### Task directions
Without leaving out a single line, restate the entries below exactly.

### Information supplied
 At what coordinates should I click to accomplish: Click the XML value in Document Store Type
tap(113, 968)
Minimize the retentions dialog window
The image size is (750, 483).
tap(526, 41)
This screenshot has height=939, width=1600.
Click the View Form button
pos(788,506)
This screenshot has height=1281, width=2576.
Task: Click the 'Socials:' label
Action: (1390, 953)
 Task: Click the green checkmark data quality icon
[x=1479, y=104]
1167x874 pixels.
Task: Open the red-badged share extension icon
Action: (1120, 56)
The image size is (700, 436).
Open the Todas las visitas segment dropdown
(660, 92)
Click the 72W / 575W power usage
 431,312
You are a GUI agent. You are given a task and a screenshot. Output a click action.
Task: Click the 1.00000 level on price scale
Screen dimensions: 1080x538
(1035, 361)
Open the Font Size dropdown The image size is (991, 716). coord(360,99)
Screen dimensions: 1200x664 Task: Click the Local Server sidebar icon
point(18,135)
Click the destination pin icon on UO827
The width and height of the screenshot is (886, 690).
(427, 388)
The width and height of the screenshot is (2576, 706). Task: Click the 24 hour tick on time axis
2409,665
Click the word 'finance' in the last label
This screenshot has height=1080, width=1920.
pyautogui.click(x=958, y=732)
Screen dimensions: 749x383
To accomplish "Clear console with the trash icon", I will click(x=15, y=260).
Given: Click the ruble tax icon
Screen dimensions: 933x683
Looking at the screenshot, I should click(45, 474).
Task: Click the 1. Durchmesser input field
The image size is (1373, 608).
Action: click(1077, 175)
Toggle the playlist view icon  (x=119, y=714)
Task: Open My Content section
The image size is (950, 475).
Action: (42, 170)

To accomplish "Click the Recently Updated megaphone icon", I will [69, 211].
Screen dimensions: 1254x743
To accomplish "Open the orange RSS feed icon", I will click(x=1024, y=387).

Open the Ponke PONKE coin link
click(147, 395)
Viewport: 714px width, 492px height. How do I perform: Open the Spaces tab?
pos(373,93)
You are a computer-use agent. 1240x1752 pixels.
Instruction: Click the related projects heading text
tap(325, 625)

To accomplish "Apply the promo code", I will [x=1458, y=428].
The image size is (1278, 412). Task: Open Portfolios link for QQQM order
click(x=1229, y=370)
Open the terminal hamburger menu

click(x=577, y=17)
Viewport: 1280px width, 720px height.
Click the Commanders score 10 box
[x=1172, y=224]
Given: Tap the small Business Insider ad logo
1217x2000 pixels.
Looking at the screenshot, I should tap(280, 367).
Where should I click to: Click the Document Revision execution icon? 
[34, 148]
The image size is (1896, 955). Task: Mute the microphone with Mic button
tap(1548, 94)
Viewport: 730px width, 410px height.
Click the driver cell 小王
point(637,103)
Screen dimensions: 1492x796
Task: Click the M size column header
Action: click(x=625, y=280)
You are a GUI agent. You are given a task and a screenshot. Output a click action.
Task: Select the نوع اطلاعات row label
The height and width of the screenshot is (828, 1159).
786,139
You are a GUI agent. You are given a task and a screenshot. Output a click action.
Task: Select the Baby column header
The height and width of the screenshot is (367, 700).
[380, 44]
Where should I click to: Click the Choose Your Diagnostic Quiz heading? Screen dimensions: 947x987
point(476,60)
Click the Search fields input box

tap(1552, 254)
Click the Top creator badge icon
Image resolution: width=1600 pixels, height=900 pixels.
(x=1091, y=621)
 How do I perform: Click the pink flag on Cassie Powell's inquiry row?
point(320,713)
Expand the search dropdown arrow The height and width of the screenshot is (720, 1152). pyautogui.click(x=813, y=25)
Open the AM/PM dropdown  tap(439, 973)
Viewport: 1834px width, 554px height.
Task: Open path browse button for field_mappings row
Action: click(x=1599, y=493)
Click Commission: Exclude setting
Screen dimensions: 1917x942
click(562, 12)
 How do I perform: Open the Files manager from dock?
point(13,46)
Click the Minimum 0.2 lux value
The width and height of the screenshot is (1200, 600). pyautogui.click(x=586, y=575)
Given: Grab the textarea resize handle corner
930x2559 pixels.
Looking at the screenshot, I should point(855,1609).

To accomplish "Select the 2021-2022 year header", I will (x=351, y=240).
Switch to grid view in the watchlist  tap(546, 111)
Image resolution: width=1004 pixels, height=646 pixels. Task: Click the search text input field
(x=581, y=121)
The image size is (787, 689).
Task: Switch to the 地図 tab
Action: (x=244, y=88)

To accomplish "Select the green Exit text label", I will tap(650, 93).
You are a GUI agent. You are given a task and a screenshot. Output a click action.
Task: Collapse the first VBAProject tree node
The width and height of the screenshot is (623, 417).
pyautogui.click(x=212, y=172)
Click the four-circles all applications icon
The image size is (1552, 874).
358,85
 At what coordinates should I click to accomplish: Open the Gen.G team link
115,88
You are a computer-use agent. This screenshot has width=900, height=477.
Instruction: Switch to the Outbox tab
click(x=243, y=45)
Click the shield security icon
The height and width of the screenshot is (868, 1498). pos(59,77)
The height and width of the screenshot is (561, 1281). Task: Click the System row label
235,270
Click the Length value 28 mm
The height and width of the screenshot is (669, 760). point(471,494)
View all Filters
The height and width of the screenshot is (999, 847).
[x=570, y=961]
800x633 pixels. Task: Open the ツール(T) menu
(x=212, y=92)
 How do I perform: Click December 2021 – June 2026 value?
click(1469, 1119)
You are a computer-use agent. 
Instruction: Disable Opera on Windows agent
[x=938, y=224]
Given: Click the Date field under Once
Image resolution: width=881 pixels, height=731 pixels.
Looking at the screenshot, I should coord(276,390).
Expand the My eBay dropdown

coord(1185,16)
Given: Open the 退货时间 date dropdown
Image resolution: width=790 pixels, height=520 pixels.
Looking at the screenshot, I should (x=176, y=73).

### Output for this exercise
 At what coordinates should I click to accomplish: Click the XML value in Document Store Type
tap(113, 968)
Minimize the retentions dialog window
The image size is (750, 483).
tap(526, 41)
This screenshot has height=939, width=1600.
Click the View Form button
pos(788,506)
This screenshot has height=1281, width=2576.
Task: Click the 'Socials:' label
Action: (1390, 953)
 Task: Click the green checkmark data quality icon
[x=1479, y=104]
1167x874 pixels.
Task: Open the red-badged share extension icon
Action: (1120, 56)
The image size is (700, 436).
Open the Todas las visitas segment dropdown
(660, 92)
Click the 72W / 575W power usage
 431,312
You are a GUI agent. You are given a task and a screenshot. Output a click action.
Task: Click the 1.00000 level on price scale
Screen dimensions: 1080x538
(1035, 361)
Open the Font Size dropdown The image size is (991, 716). coord(360,99)
Screen dimensions: 1200x664 Task: Click the Local Server sidebar icon
point(18,135)
Click the destination pin icon on UO827
The width and height of the screenshot is (886, 690).
(427, 388)
The width and height of the screenshot is (2576, 706). Task: Click the 24 hour tick on time axis
2409,665
Click the word 'finance' in the last label
This screenshot has height=1080, width=1920.
pyautogui.click(x=958, y=732)
Screen dimensions: 749x383
To accomplish "Clear console with the trash icon", I will click(x=15, y=260).
Given: Click the ruble tax icon
Screen dimensions: 933x683
Looking at the screenshot, I should click(45, 474).
Task: Click the 1. Durchmesser input field
The image size is (1373, 608).
Action: click(1077, 175)
Toggle the playlist view icon  (x=119, y=714)
Task: Open My Content section
The image size is (950, 475).
Action: (42, 170)

To accomplish "Click the Recently Updated megaphone icon", I will [69, 211].
Screen dimensions: 1254x743
To accomplish "Open the orange RSS feed icon", I will click(x=1024, y=387).

Open the Ponke PONKE coin link
click(147, 395)
Viewport: 714px width, 492px height. How do I perform: Open the Spaces tab?
pos(373,93)
You are a computer-use agent. 1240x1752 pixels.
Instruction: Click the related projects heading text
tap(325, 625)

To accomplish "Apply the promo code", I will [x=1458, y=428].
The image size is (1278, 412). Task: Open Portfolios link for QQQM order
click(x=1229, y=370)
Open the terminal hamburger menu

click(x=577, y=17)
Viewport: 1280px width, 720px height.
Click the Commanders score 10 box
[x=1172, y=224]
Given: Tap the small Business Insider ad logo
1217x2000 pixels.
Looking at the screenshot, I should tap(280, 367).
Where should I click to: Click the Document Revision execution icon? 
[34, 148]
The image size is (1896, 955). Task: Mute the microphone with Mic button
tap(1548, 94)
Viewport: 730px width, 410px height.
Click the driver cell 小王
point(637,103)
Screen dimensions: 1492x796
Task: Click the M size column header
Action: click(x=625, y=280)
You are a GUI agent. You are given a task and a screenshot. Output a click action.
Task: Select the نوع اطلاعات row label
The height and width of the screenshot is (828, 1159).
786,139
You are a GUI agent. You are given a task and a screenshot. Output a click action.
Task: Select the Baby column header
The height and width of the screenshot is (367, 700).
[380, 44]
Where should I click to: Click the Choose Your Diagnostic Quiz heading? Screen dimensions: 947x987
point(476,60)
Click the Search fields input box

tap(1552, 254)
Click the Top creator badge icon
Image resolution: width=1600 pixels, height=900 pixels.
(x=1091, y=621)
 How do I perform: Click the pink flag on Cassie Powell's inquiry row?
point(320,713)
Expand the search dropdown arrow The height and width of the screenshot is (720, 1152). pyautogui.click(x=813, y=25)
Open the AM/PM dropdown  tap(439, 973)
Viewport: 1834px width, 554px height.
Task: Open path browse button for field_mappings row
Action: click(x=1599, y=493)
Click Commission: Exclude setting
Screen dimensions: 1917x942
click(562, 12)
 How do I perform: Open the Files manager from dock?
point(13,46)
Click the Minimum 0.2 lux value
The width and height of the screenshot is (1200, 600). pyautogui.click(x=586, y=575)
Given: Grab the textarea resize handle corner
930x2559 pixels.
Looking at the screenshot, I should point(855,1609).

To accomplish "Select the 2021-2022 year header", I will (x=351, y=240).
Switch to grid view in the watchlist  tap(546, 111)
Image resolution: width=1004 pixels, height=646 pixels. Task: Click the search text input field
(x=581, y=121)
The image size is (787, 689).
Task: Switch to the 地図 tab
Action: (x=244, y=88)

To accomplish "Select the green Exit text label", I will tap(650, 93).
You are a GUI agent. You are given a task and a screenshot. Output a click action.
Task: Collapse the first VBAProject tree node
The width and height of the screenshot is (623, 417).
pyautogui.click(x=212, y=172)
Click the four-circles all applications icon
The image size is (1552, 874).
358,85
 At what coordinates should I click to accomplish: Open the Gen.G team link
115,88
You are a computer-use agent. This screenshot has width=900, height=477.
Instruction: Switch to the Outbox tab
click(x=243, y=45)
Click the shield security icon
The height and width of the screenshot is (868, 1498). pos(59,77)
The height and width of the screenshot is (561, 1281). Task: Click the System row label
235,270
Click the Length value 28 mm
The height and width of the screenshot is (669, 760). point(471,494)
View all Filters
The height and width of the screenshot is (999, 847).
[x=570, y=961]
800x633 pixels. Task: Open the ツール(T) menu
(x=212, y=92)
 How do I perform: Click December 2021 – June 2026 value?
click(1469, 1119)
You are a computer-use agent. 
Instruction: Disable Opera on Windows agent
[x=938, y=224]
Given: Click the Date field under Once
Image resolution: width=881 pixels, height=731 pixels.
Looking at the screenshot, I should coord(276,390).
Expand the My eBay dropdown

coord(1185,16)
Given: Open the 退货时间 date dropdown
Image resolution: width=790 pixels, height=520 pixels.
Looking at the screenshot, I should (x=176, y=73).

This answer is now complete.